A border is not just the line dividing two countries or the singular form of the failed chain bookstore. To Stephen E. Hanson, borders are the crux of the historical tension and recent conflict between Russia and Ukraine.
“The starting point for this whole debate is really about borders themselves,” Hanson said. “It’s a debate, philosophically and politically, about what the borders of Russia, Ukraine, Europe, and Eurasia are, how borders should be defined, how they should be legitimated, and how they should be defended. That’s at the core of this debate, and that’s why it’s so tough to figure out.”
Speaking Monday from the Hall of Philosophy podium, Hanson kicked off Week Seven’s Interfaith Lecture Series theme of “Reimagining the Soul of Europe,” delivering his lecture, “Russia, Ukraine, and the Soul of Europe.”
At the heart of the issue, Hanson said, is a complex history revolving around the formation and collapse of the USSR and a discord in narrative between the democratic West and Russia. No progress or peace will be realized until both sides can begin to agree on the present reality of the situation, Hanson said.

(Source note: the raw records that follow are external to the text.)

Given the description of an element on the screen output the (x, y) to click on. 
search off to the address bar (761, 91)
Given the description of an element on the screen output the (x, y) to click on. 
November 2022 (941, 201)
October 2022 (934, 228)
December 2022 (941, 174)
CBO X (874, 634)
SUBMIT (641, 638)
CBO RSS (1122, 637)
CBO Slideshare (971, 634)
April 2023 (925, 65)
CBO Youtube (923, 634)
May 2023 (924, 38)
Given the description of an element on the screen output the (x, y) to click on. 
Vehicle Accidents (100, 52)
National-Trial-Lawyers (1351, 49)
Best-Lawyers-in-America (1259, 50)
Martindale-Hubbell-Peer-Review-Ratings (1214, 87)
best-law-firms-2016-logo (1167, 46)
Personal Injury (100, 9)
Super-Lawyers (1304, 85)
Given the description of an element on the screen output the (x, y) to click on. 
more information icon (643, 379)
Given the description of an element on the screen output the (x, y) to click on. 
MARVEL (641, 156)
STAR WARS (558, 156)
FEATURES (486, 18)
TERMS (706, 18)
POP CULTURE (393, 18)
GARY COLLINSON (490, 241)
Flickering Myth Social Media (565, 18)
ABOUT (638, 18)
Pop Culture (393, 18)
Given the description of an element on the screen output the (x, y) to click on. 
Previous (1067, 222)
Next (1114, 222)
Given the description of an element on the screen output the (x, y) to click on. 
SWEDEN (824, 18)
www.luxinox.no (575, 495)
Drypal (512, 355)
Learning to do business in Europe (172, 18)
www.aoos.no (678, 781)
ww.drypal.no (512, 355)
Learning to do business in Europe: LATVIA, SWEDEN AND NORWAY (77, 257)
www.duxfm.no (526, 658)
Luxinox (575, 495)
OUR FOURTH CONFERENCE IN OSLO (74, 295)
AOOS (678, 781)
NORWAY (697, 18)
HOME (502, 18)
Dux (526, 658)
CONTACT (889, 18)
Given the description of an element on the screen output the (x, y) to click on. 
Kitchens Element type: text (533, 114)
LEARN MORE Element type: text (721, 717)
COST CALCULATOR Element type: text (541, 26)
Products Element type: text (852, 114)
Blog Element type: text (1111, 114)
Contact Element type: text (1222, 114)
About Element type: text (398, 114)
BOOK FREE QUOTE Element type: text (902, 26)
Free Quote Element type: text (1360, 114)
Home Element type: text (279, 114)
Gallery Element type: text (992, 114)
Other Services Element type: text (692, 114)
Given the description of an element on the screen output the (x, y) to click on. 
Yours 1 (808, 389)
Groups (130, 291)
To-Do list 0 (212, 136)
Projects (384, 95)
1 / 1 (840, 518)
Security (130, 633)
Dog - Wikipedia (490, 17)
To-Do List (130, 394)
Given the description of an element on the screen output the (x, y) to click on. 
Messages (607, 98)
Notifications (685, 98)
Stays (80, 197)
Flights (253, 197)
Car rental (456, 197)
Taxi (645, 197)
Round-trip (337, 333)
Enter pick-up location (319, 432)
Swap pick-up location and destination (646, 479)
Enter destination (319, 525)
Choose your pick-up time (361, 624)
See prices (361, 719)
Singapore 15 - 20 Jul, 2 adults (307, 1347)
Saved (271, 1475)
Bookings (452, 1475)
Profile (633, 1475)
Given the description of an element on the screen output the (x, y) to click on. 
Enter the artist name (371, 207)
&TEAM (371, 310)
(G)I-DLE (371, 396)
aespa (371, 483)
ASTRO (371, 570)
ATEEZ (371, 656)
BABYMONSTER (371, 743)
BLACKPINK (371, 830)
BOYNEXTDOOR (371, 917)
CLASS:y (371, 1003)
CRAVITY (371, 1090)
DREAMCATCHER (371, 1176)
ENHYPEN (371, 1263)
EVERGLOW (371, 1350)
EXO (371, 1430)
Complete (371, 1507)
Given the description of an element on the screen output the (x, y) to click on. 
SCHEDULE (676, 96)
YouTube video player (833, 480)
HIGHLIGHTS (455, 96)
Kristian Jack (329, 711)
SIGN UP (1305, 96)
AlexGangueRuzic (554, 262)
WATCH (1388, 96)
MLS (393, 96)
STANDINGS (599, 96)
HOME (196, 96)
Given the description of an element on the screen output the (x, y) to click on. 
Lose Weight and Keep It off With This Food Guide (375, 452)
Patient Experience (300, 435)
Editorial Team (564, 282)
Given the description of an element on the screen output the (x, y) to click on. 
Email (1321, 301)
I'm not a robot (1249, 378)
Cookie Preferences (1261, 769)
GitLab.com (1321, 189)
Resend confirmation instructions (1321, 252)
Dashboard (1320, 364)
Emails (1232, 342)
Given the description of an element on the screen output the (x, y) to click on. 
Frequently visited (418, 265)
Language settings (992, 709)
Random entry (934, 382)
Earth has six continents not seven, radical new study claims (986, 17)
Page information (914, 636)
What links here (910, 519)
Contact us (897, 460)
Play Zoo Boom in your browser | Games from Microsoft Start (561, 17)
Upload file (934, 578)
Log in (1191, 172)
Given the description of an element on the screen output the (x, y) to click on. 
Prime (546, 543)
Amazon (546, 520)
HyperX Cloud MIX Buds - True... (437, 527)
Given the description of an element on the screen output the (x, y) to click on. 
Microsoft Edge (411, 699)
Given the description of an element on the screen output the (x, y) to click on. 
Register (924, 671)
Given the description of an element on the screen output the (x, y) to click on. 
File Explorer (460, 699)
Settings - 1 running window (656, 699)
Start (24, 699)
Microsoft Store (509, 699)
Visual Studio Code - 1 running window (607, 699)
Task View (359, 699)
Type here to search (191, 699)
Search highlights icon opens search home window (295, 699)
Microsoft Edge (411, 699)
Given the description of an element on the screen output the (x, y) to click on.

“There’s no way to have a negotiated settlement to a conflict if the two sides have absolutely no starting point in common, intellectually or even factually,” he said.
Providing historical context, Hanson explained the origins of the Soviet Union. He said when Vladimir Lenin formed the commonwealth, the lines between the republics were drawn arbitrarily. However, they created republican pride among the different states, a trend exacerbated after Joseph Stalin’s rule. Eventually, a degree of independence began in the republics in that they were allowed some autonomy over governance and education.
Following this point, some of modern-day Russia’s disdain for these borders, which became today’s legal borders, can be understood in context of the once-meaningless drawing of the distinctions.
“No Russian nationalist in the Soviet era ever thought that these strange lines on the map that defined the Russian federation would ever become the borders of an independent Russia,” Hanson said. “[No one thought] that they would be legitimated borders that should be defended militarily, politically and ideologically.”
Continuing the narrative to the present day, Hanson outlined the political ascent of Vladimir Putin. He said Putin was lucky because, after coming to power during trying times for Russia, he was credited with Russia’s more recent economic success due to rising oil prices — despite the fact he had little to nothing to do with those spikes.
“Russia experienced its post-Soviet rational legal borders as a recipe for disintegration, decline and embarrassment,” Hanson said. “They experienced Putin as the person who came to power saying he would reverse all of that as the savior who made their lives better, as the person who restored the economy as the person who restored national pride.”
Given the provided history, Hanson said understanding the context is key to understanding Russia’s recent actions, which include its annexation of the Crimean Peninsula in 2014. He said doing so is not apologizing for Russia’s actions; it’s simply a step toward negotiating a conflict resolution.
“All this history is necessary today because you cannot understand the two perspectives unless you see where they came from,” he said.
Making sure not to justify Russia’s aggressive and controversial seizure, Hanson said it’s important that the grab not be recognized by the democratic West, regardless of history, because it violates the 1991 settlement declaring Ukraine as an independent state.
“If you want to have rational legal borders in Europe, you can’t just let one country annex a neighboring country,” Hanson said. “You can’t just change that through force or subterfuge.”
In closing, Hanson said, although his lecture may have come off as pessimistic, there is still hope for Europe. Global society must be ready to embrace Russia in light of its history — no matter how lofty a goal it may be, he said.
“At Chautauqua, we should be dreaming big,” Hanson said. “That’s the only way things will ever change.”